Extract:
────────────────────

Sentiment Analysis on Tweets Using NLTK: An Introduction

Editor’s Note: This post is written for someone with basic knowledge of NLTK/Python and is a complement to existing resources. If you’re not in the NLTK-person demographic, I highly recommend you look at many wonderful other sources to get started first. Here’s a goodie

Sentiment analysis is a fancy word for a simple problem: can a machine evaluate if something is happy or sad? That simple problem is called classification, and can be applied to many different fields like finance, law, health care and so on. Today, we’ll use it for the entertainment industry and specifically for tweets about my fake movie, “Ross’s Excellent Adventure”.

When it comes to basic sentiment analysis, we need two things:

1. A Corpus
2. A Feature Detector

Corpus

A corpus is a collection of already annotated texts. Our corpus is going to be a few tweets that we’ve marked as either “positive” or “negative.” Twitter strictly prohibits distributing their content without adhering to their “visual” rules, so it’s tough (and would be illegal) to find an already established corpus ready for download. Here’s some resources to get you started though. NLTK comes built in with a bunch of already annotated corpus’s, including one for movies, but I will ignore those so we can learn the entire process together. Here’s my corpus:

pos_tweets = [("I love this movie! You are #genius ross.", "positive"),
              ("How innovative #rossexad is. I was lol'ing the entire time. More more more!", "positive"),
              ("I feel great this morning after having watched this movie. ", "positive"),
              ("I feel alive. Love this. Really fun stuff. Hilarious. Love his humor", "positive"),
              ("I am so excited about the movie", "positive"),
              ("Love love this movie. I wish I could watch it 100 times. I really enjoyed myself", "positive"),
              ("He is my best friend", "positive")]

neg_tweets = [("Ross's Excellent adventure sucksssss. Sucky suck suck suck. Please give me my $10 back.", "negative"),
              ("FU, fu very much ross for a terrible movie. Garbage. Racist and sexist you pig.", "negative"),
              ("I wonder if I lost IQ points from watching #rossexad. Stupid hashtag too.", "negative"),
              ("If I had a gun with one bullet and had to choose between watching #rossexad and killing myself, I'd watch #rossexad. I'm not an idiot, but not a good movie. ", "negative"),
              ("Ross, not a good guy. #rossexad", "negative")]

Note how each corpus is really just a list of tuples. Is this a big corpus? No, of course not silly reader. In reality, this is very small, very insignificant, and somewhat useless. In my humble opinion, I would try to have at least 1,000 tweets in a corpus before doing analysis. You should also look to design corpus’s for your specific domain; “crying my eyes out” may be a good phrase for movies (crying from laughter, sadness), but not so much for health care (no example needed).

────────────────────

Data section:

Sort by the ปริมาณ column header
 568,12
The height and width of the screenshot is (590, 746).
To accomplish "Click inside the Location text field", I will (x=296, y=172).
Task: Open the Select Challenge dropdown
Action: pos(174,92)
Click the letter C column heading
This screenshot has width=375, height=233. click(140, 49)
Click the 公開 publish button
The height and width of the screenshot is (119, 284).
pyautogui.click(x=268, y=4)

────────────────────

To-do list:
1 - According to the NLTK sentiment post, how many tweets should a corpus have, at minimum, before doing analysis?
2 - List every tweet that the NLTK sentiment post's corpus labels as "negative."
3 - From the NLTK sentiment post, quote everything from "Note how each" down to "(no example needed).".

Final results:
1 - At least 1,000 tweets.

2 -
- Ross's Excellent adventure sucksssss. Sucky suck suck suck. Please give me my $10 back.
- FU, fu very much ross for a terrible movie. Garbage. Racist and sexist you pig.
- I wonder if I lost IQ points from watching #rossexad. Stupid hashtag too.
- If I had a gun with one bullet and had to choose between watching #rossexad and killing myself, I'd watch #rossexad. I'm not an idiot, but not a good movie.
- Ross, not a good guy. #rossexad

3 -
Note how each corpus is really just a list of tuples. Is this a big corpus? No, of course not silly reader. In reality, this is very small, very insignificant, and somewhat useless. In my humble opinion, I would try to have at least 1,000 tweets in a corpus before doing analysis. You should also look to design corpus’s for your specific domain; “crying my eyes out” may be a good phrase for movies (crying from laughter, sadness), but not so much for health care (no example needed).